Ambitions et illusions (29/09/2021)
Florian Forestier, Basculer, Belfond, 2021
Daniel Fresse a disparu dans le massif des Écrins. Mais par la magie de l’artifice romanesque et du changement de point de vue, nous savons qu’il est tombé dans une crevasse, et que du fond de cette crevasse il retrace les péripéties de sa vie de jeune énarque circulant, malgré sa soif d’aventures lointaines, entre les sphères du pouvoir politique et son intérêt pour des groupes alternatifs, sur fond de crise sanitaire. En début de carrière, il avait comme ses amis des espoirs : « Le désir d’infléchir un tant soit peu les choses et les projets de carrière se mêle en un même avenir, que leur nomination comme sous-directeurs commence à esquisser. » De l’énergie, de l’ambition, des illusions sans doute.
Florian Forestier, qui semble bien connaître ce qui se passe dans les cabinets ministériels français, chez les éminences grises, les attachés, les communicants, nous fait pénétrer avec une once d’ironie dans ce microcosme et ses arcanes. Mais il ne s’agit pas que de faire la satire des arrière-boutiques du jeu politique. Il s’agit de montrer comment le « basculement » s’opère, à l’occasion d’une pandémie et du dérèglement climatique, mais aussi à cause de l’envahissement galopant des réseaux sociaux, où se multiplient les commentaires sur le moindre événement. « Il y a ceux qui trouvent qu’on n’en fait pas assez. Ceux qui s’indignent. Et tous les De Gaulle des réseaux sociaux qui lancent leur petit appel du 18 juin. La plupart se contentent de quelques lignes. » D’autres se répandent longuement, lancent des insultes… À côté de Daniel s’agitent maints personnages, femmes et hommes dont les ambitions sont réelles, bien que diverses, et qui jouent parfois leur réputation et leur vie à tenter de les satisfaire. Vies personnelles et vies publiques s’imbriquent, se répondent, s’entrechoquent – et au-delà du foisonnement de détails sur ces vies et les illusions qui les accompagnent, nous sentons que c’est l’existence humaine qui est en jeu, comme l’existence de Daniel dans sa crevasse.

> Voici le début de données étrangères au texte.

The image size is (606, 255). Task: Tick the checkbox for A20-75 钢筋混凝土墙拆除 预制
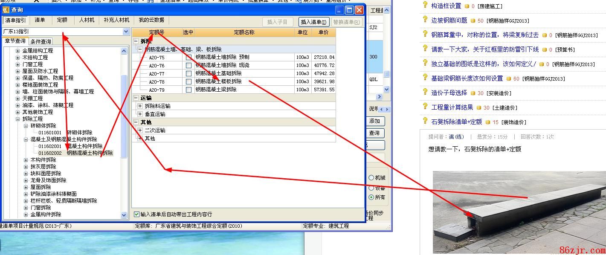point(188,57)
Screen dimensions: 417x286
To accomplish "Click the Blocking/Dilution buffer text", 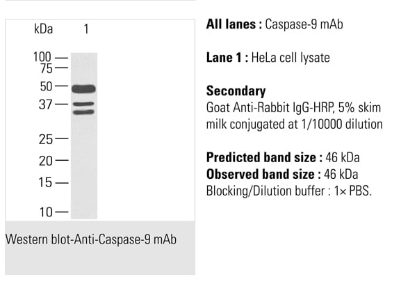I will [289, 191].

Avec ce premier roman, Florian Forestier, philosophe suisse qui travaille « sur les enjeux des transitions numérique et écologique », ne se contente pas de mettre ses connaissances au service de la fiction et de proposer un récit où se mêlent réalisme et suspense politico-écologique. Il manifeste un vrai talent littéraire, faisant voisiner l’analyse de la fébrilité sociale et médiatique avec les évocations symboliques et poétiques, urbaines ou montagnardes. « Il a coupé droit à travers les roches qui jalonnent le haut du plateau. Ainsi, il a rejoint un col creusé comme un trône de pierre entre deux falaises. Sous lui, très bas, s’étendent des collines et des bois s’abîmant vers le creux de la vallée centrale. » On bascule d’un monde à l’autre, dans le temps comme dans l’espace.